Knock it off before you lose your job and break up a marriage. Be man enough to walk away with your integrity in tact. You're acting like a 15 year old.


----------



## FishKing (Jun 28, 2012)

your totally right!! i do feel like i am acting like im in highschool


----------



## Moulin (Jul 30, 2013)

Break it off. How would you feel if that were your wife? 

Plus, never sh1t where you eat. She can turn it on you and state that you were harassing you and stalking you.

Stop all non-work related contact.


----------



## norajane (Feb 7, 2012)

You're in a *rebound *relationship with a married woman from work, that could get you fired.

Get a grip. No relationships until you get your head back on straight and have healed from your divorce which hasn't even started yet.


----------



## SlowlyGettingWiser (Apr 7, 2012)

Put yourself in her husband's shoes....how would you like it if you wife had acted like THAT during your marriage (more than 1.5 years ago)?

What would you have thought of her?
What would you have thought of him?

If you can't trust this woman to be an upright, honest, adult woman in relation to her husband (to whom she has a SERIOUS commitment) how can you trust her to be upright, honest, adult with YOU? Answer: you can't! She has no integrity and you're helping her have none. She is NOT a good catch (just a sexy one).


----------



## A Bit Much (Sep 14, 2011)

> She said they have there ups and downs, and they have been together for so long, she wanted to see what else is out there i guess. im my oppinion, her husband is a ****.


In the history of cheaters, all of the spouses that are being cheated on are so called a-holes. ALL OF THEM. It's the bs that feeds the affair. 
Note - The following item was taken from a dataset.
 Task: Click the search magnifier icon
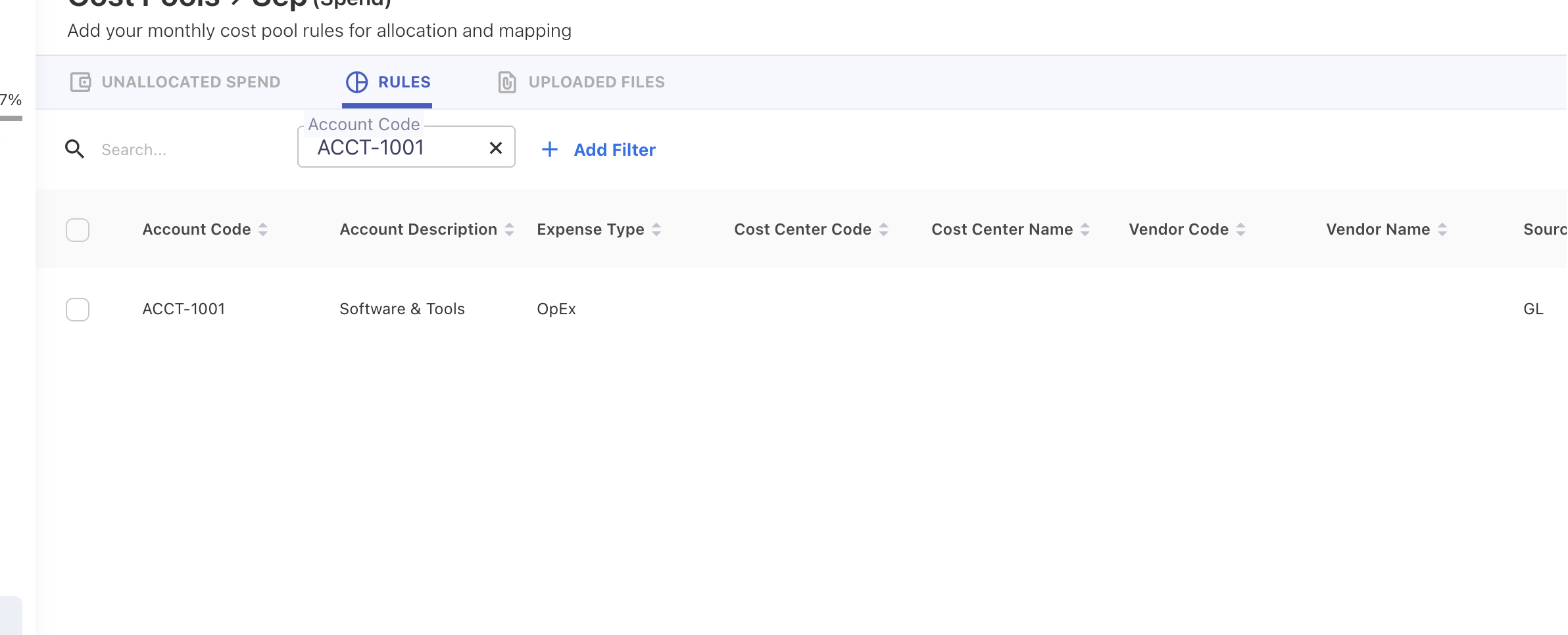[x=74, y=150]
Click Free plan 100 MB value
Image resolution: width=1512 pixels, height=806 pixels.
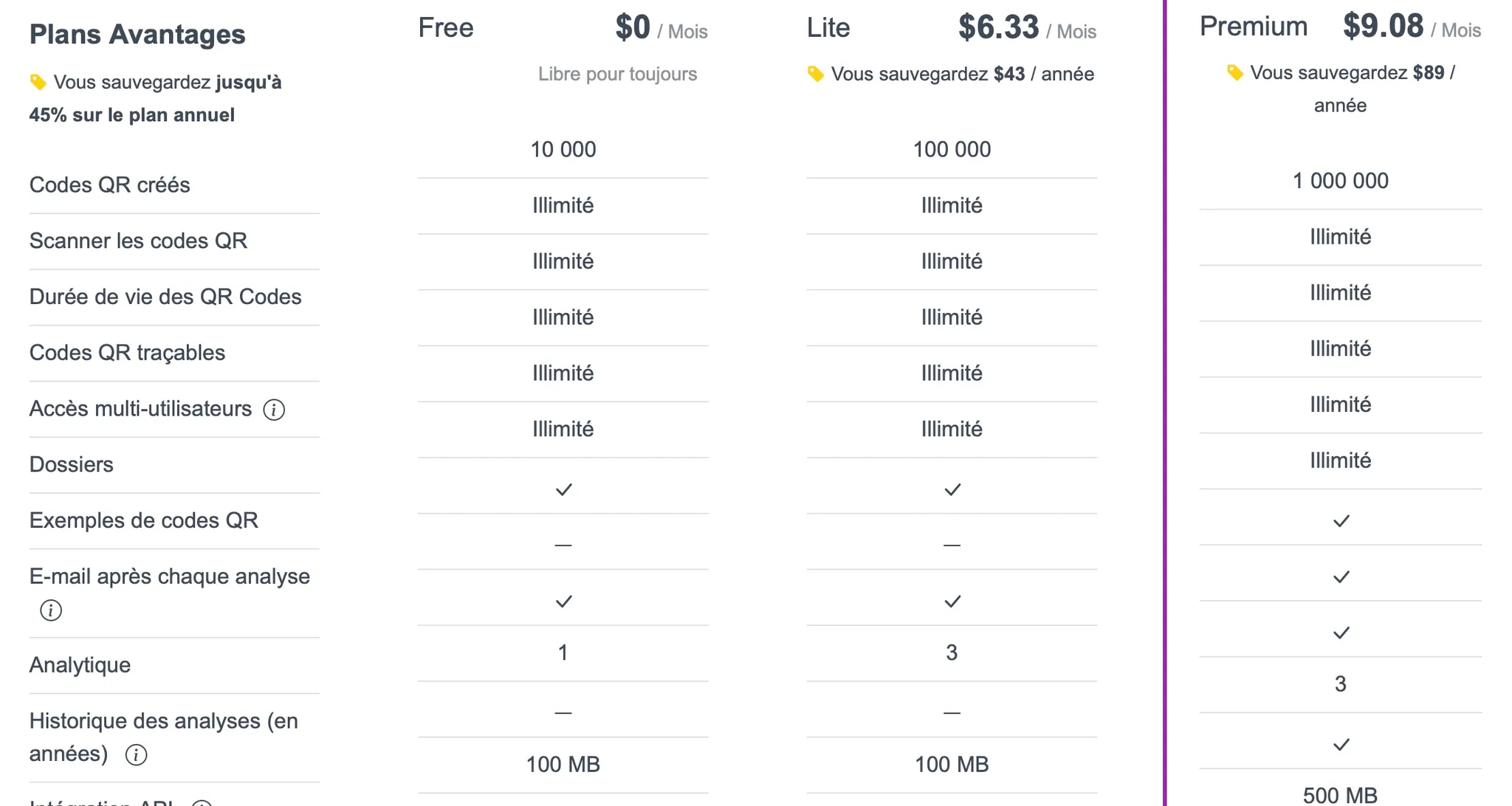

If things were that bad, she'd leave him and be free to do whatever she wanted. And I have to ask... what is appealing about a woman that tells you she's wanting to see what else is out there? Really? that's attractive? How you start with them is exactly how you end up. She'll cheat on you for the same reason. A woman that would do this is NOT relationship material and you should know better.


----------



## FishKing (Jun 28, 2012)

i agree with everyone on here, these are the things i need to here, i have not been using good judgment..I told my sister about her, and she said, ok lets say she leaves her husband and u guys go as far and get married, whats to say that she wouldnt cheat on you some day. I gotta get my **** straightened out, refocus!! Maybe i am still hurting from my marriage, i think im doind good, but maybe just fooling myself


----------



## Moulin (Jul 30, 2013)

Simple rules to follow:

Don't fool around with married women.
Don't date coworkers. 

Have fun with the large population of women in your area that don't fit in those categories!


----------



## Therealbrighteyes (Feb 11, 2010)

A Bit Much said:


> In the history of cheaters, all of the spouses that are being cheated on are so called a-holes. ALL OF THEM. It's the bs that feeds the affair.


Boy if that isn't the truth. Apparently they are all physically or emotionally abusive and hated by everybody. This of course coming from the cheater or would be cheater. 

You've already cheated with her. Is that the kind of person you want to be?


----------



## Caribbean Man (Jun 3, 2012)

Bro,
You are a MANAGER at the job where_ she_ works.
Nothing good can come out this except scandal, blackmail, shame and loss of your job.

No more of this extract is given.